Il regista Giordana ospite al cinema Capitol «Così denuncio le molestie sul posto di lavoro»
Paradosso «Non c’è solidarietà ma ostilità, per chi denuncia e rompe il sistema di complicità»
Cinema Anteo. In proiezione la prima del film «Nome di donna». «La sala è piena» dice, mentre fuma di nascosto una sigaretta. «Ho smesso di fumare quattro anni fa e questa ha il sapore della trasgressione assoluta, ma è per stemperare lo stress. L’uscita del film per un regista è come la prima per un attore». Marco Tullio Giordana è emozionato. L’8 marzo è uscito il suo nuovo lavoro, in visione stasera alle 20.30 al Capitol. Dopo la proiezione Giordana sarà in sala per rispondere alle domande del pubblico. La data di uscita, coincidente con il Giorno della donna, non è casuale. Il film racconta la storia di Nina, che decide di denunciare gli abusi subiti dal direttore della clinica per anziani in cui lavora. «È una giornata di festa e lotta — continua l’artista —. Esiste ancora una mentalità arretrata verso le donne. Per fortuna ho ricevuto un’educazione familiare con figure femminili molto presenti e importanti. Da subito ne ho capito il valore. Non è per fare il femminista, ma sapendolo, lo testimonio con il mio lavoro».

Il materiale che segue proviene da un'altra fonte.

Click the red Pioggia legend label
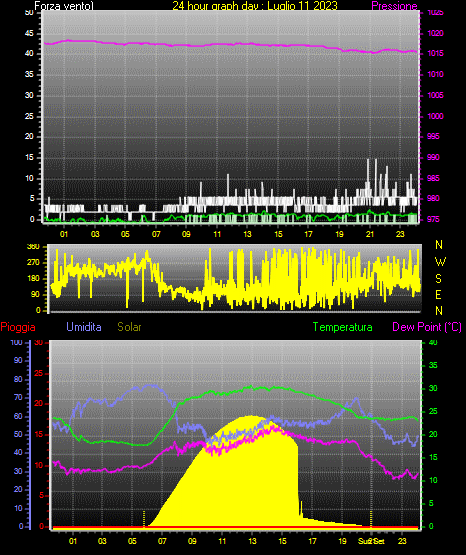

In «Nome di donna», titolo che indica il nome di una testimone, utile per convalidare la denuncia di Nina, e il nome dell’inchiesta, si rintraccia «quello di qualsiasi donna che ha subìto violenza, molestie o è stata trattata con quel paternalismo detestabile», continua il regista. La protagonista, interpretata da Cristiana Capotondi, si trasferisce con la figlia in un piccolo paese della Lombardia, dove trova lavoro in una residenza per anziani facoltosi. La quiete ritrovata è interrotta dalle avance e dall’abuso di potere del direttore della struttura. Decisa a denunciarlo, Nina deve fare i conti con l’omertà delle colleghe e la prepotenza di un sistema amministrativo conservatore e dispotico. «Ho deciso di girare questo film colpito dalla sceneggiatura, che descricaso ve con molta finezza quanto succede dopo le denunce per molestie: non c’è una solidarietà automatica, ma ostilità verso chi denuncia, perché smuove le acque e rompe il sistema di complicità — continua —. Con il film comunico quanto sia indispensabile che ci sia qualcuno che abbia coraggio». Dopo il Weinstein parlare di abuso sul lavoro è ancora più attuale. «Questo tema esiste da anni, ma mai nessuno lo ha raccontato con chiarezza — conclude —. Ho deciso di farlo per la bella sceneggiatura e perché sono del segno della bilancia, che ha un debole per la giustizia e l’equilibrio. Sin da piccolo mi ribello all’ingiusto e condivido la situazione di chi non accetta lo status quo. I miei film non cambieranno il mondo, ma lasciano dei piccoli segni, che aiutano a costruire una coscienza».